Why does sudo command take long to execute?

Solution 1:

I asked this question over on SO and it got moved here. That said I no longer have the ability to edit the question as if I owned it, or even accept the correct answer, but this turned out to be the true reason why and how to solve it:

Found here User "rohandhruva" on there gives the right answer:

This happens if you change the hostname during the install process.

To solve the problem, edit the file /etc/hosts

127.0.0.1 localhost localhost.localdomain localhost4 localhost4.localdomain4 <ADD_YOURS_HERE> 
::1 localhost localhost.localdomain localhost6 localhost6.localdomain6 <ADD_YOURS_HERE>

Solution 2:

Check that your syslog daemon is working correctly; this caused the issue for me.

Run the following command

logger 'Hello world'
  1. Does the command return within a reasonable amount of time?

  2. Does 'Hello world' show up in /var/log/syslog?

If this is not the case, the syslog daemon has crashed. Restarting it should fix your problem.


Solution 3:

Is one of the files/directories it needs to read on a networked mount, or is it somehow triggering reading from a slow usb device? Try strace and see where it's slow; if it goes by too fast, do

sudo strace -r -o trace.log sudo echo hi

Each line will start with the time taken since entering the previous syscall.

(The initial sudo seems to be necessary; I don't know how much that will perturb the results.)


Solution 4:

I recently found that I had the same problem.
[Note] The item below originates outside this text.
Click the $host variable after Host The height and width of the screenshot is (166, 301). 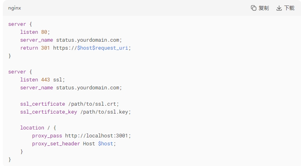(x=106, y=144)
There had been no sudo delay and then all of a sudden, about a 10-20 second delay. I determined the specific issue using:

 1. chmod u+s /usr/sbin/strace  (as the root user)

As yourself:

 1. sudo -K
 2. strace sudo /bin/tcsh

And then find where the system calls are hanging.

In MY case, I found that it was hanging on a DNS translation, apparently one of the DNSen in my list on /etc/resolv.conf was very buzy or gone bad. So I changed the resolution order and poof things worked quickly again.


Solution 5:

I'm not sure about Fedora, but I've used other systems where sudo would check where you're logged in from, which if your DNS isn't set up well can take ages to timeout. This can also be seen when SSH'ing in to the machine - it takes ages to come up with a prompt.